Они встретились в отряде. Генерал быстро выдвинулся благодаря самообладанию и отваге. Даже когда Кихику схватили, он сохранил присутствие духа и не позволил скорби одолеть себя. Коинанду же плакал, как женщина. С годами боль утраты и жажда мести притупились. А вот теперь Генерал весь трясся от гнева. Чтобы не видеть этой мечущейся из угла в угол фигуры, Коинанду водил глазами по голым стенам. На полке котелок и две миски. Пустые бутылки и ведро сиротливо валяются на полу. Он осторожно кашлянул:

— А может, ни к чему все это… Пора и забыть…

Генерал Р. от неожиданности застыл на месте и смерил его долгим враждебным взглядом. Коинанду поежился.

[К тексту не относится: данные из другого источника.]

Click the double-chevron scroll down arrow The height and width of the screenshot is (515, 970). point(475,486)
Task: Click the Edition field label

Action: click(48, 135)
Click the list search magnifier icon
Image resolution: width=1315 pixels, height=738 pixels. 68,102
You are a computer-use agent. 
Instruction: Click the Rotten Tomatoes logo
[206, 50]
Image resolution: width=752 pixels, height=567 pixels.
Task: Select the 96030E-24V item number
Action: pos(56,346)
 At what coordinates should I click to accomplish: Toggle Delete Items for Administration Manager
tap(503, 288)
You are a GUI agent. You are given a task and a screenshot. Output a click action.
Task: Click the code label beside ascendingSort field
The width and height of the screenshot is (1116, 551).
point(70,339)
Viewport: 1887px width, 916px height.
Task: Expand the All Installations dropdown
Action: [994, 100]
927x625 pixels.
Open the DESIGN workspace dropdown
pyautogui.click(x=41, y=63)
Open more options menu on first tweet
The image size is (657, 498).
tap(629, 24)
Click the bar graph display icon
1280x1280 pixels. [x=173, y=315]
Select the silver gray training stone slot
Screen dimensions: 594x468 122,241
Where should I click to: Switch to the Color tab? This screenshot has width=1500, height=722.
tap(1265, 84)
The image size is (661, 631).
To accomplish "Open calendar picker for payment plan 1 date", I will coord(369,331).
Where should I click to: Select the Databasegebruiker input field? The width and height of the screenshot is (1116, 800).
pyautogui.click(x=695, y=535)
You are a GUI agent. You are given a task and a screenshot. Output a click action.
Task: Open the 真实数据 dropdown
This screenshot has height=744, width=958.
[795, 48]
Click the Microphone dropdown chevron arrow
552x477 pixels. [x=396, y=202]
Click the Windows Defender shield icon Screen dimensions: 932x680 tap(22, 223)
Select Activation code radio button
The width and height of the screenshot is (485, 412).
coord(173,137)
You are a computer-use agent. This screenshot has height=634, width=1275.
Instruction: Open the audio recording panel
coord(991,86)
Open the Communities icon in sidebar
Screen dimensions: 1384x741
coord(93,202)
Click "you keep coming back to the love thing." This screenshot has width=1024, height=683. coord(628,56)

— Забыть? — Голос Генерала звучал обманчиво спокойно. — Нет, друг. Мы найдем предателя, иначе грош нам цена! Завтра ты пойдешь в Гитхиму и обсудишь с Мваурой новый план.

Три делегата, покинув хижину Муго, некоторое время шли молча.

— Удивительный человек, — ни к кому не обращаясь, проронила Вамбуи.

— Кто? — откликнулся Варуи.

— Муго…

— Это невзгоды сделали его таким, — заступился Гиконьо. — Вам и представить себе трудно, что такое жизнь в лагере. Особенно для тех, кто попал в «отпетые». Муго хлебнул горя. А клятве, как его ни мучили, не изменил. Тюрьма по сравнению с лагерем — рай, — продолжал Гиконьо, изумляясь собственной словоохотливости. — В тюрьме хоть знаешь, за что сидишь. Знаешь свой срок. Год, десять лет, тридцать — но тебя выпустят…

Гиконьо умолк так же внезапно, как и заговорил. В темноте он не мог разглядеть лица собеседников, и ему почудилось, что он роняет слова на ветер.